## [Work instruction 1]
For each statement, say whether it agrees with the acupuncture account that follows. Answer yes or no, and quote the words from the account that settle it. (a) The acupuncturist made a diagnosis by taking the pulse and looking at the tongue. (b) The fertility doctor is against the acupuncture. (c) The writer disagrees with the doctor's caution about herbs.
## [Work instruction 2]
Please continue the acupuncture account below, starting after its last sentence.

=== Text section ===

I’m glad I did.  Especially after I told him about our previous spontaneous pregnancy and subsequent miscarriage, and he asked me how old my son was and I had to be all “MISCARRIAGE, I HAD A MISS.CARIAGE.”  (Little bit of a language barrier.) Imagine shouting down the curtain walls with that. 

Anyway, the way they diagnose you with acupuncture is to take your pulse for a bit and then look at your tongue; I guess they tell a lot from looking at your tongue (still need to google this to figure out why that is).  From that, he was able to tell me that I have “bad liver energy” and he was able to tell me things like I tend to be hot at night, I’m thirsty/have dry mouth a lot, I have a LOT of breast tenderness with my cycle, etc.  All true.  He explained a bit about Chinese medicine and aligning the sort of spiritual paths of the body and how he uses it in conjunction with western medicine which all seemed to make sense to me.  He also said that he would normally recommend Chinese herbs as well for the tension I have a tendency towards but that the fertility doc, while all for the acupuncture, is distrustful of the herbs for woman who are cycling.  Which I totally agree with.  So many herbal supplements end up having detrimental effects that I would be more stressed out taking them while trying to get pregnant.

=== Given information ===

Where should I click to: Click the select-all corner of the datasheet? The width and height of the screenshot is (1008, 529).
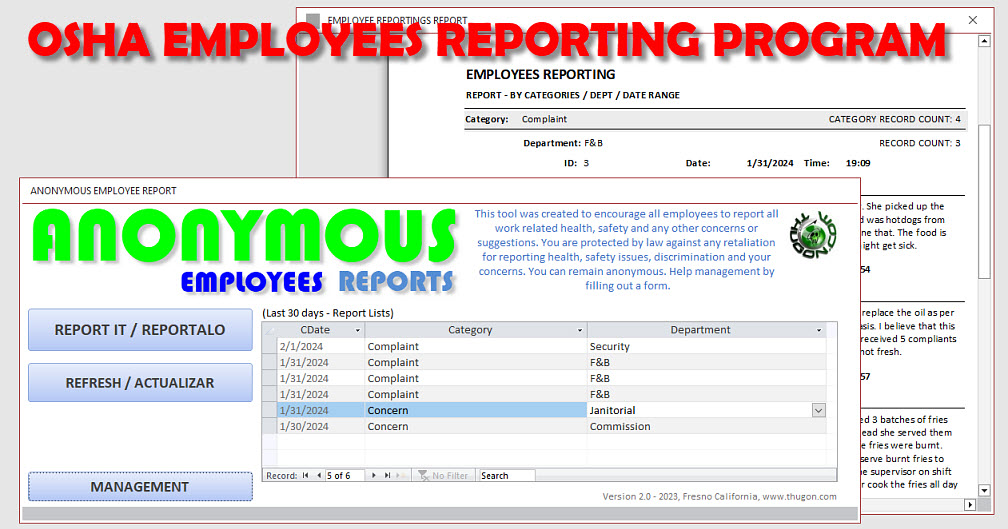269,330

===

## [Answer section 1]
(a) Yes: "the way they diagnose you with acupuncture is to take your pulse for a bit and then look at your tongue"
(b) No: "the fertility doc, while all for the acupuncture, is distrustful of the herbs for woman who are cycling"
(c) No: "Which I totally agree with."

## [Answer section 2]
So all that dispensed with, we returned to my recliner.  They put my feet up and placed a pillow under each arm.  He started with the top of my foot, and up my leg, placing 4 or 5 needles, each time feeling for a tender spot in the area he was working on before placing the needle. And there almost always was one; not something you’d notice generally, but there were definitely thumbprint sized areas where it felt a little hurty in each part of the body he worked on.  He put three more needles in the right arm, and then one on the top of each ear cartilage and one in the shell of each ear.  That is the only one that really hurt and made me jump; the other ones I barely felt.  He put about 4 or 5 in my belly, 2 in my left wrist and 4 or 5 down my leg.  He gave me some breathing exercises to do and told me to relax for 45 minutes.  They also covered me with an aluminum blanket to keep me warm, without weighing on the needles.

Then, he moved on to crochety would not shut up old lady.  This is where I again did not enjoy the curtained cubicle set up. I’m trying to relax and she’s two cubes over using her outside voice to talk about her cab ride there, the candy she brought the doctor (made by a friend, but she’s the investor/money person behind the candy, she’d rather invest in a friend than a billionaire oil company, don’t you know? The world is going to hell in a handbasket, blah blah blah…) and then her laundry lists of aches, pains and complaints.  Again; the opposite of relaxing, because not only is this litany distracting, it’s pissing me off that it is cutting into my relaxation time, so its this viscous cycle of not relaxing.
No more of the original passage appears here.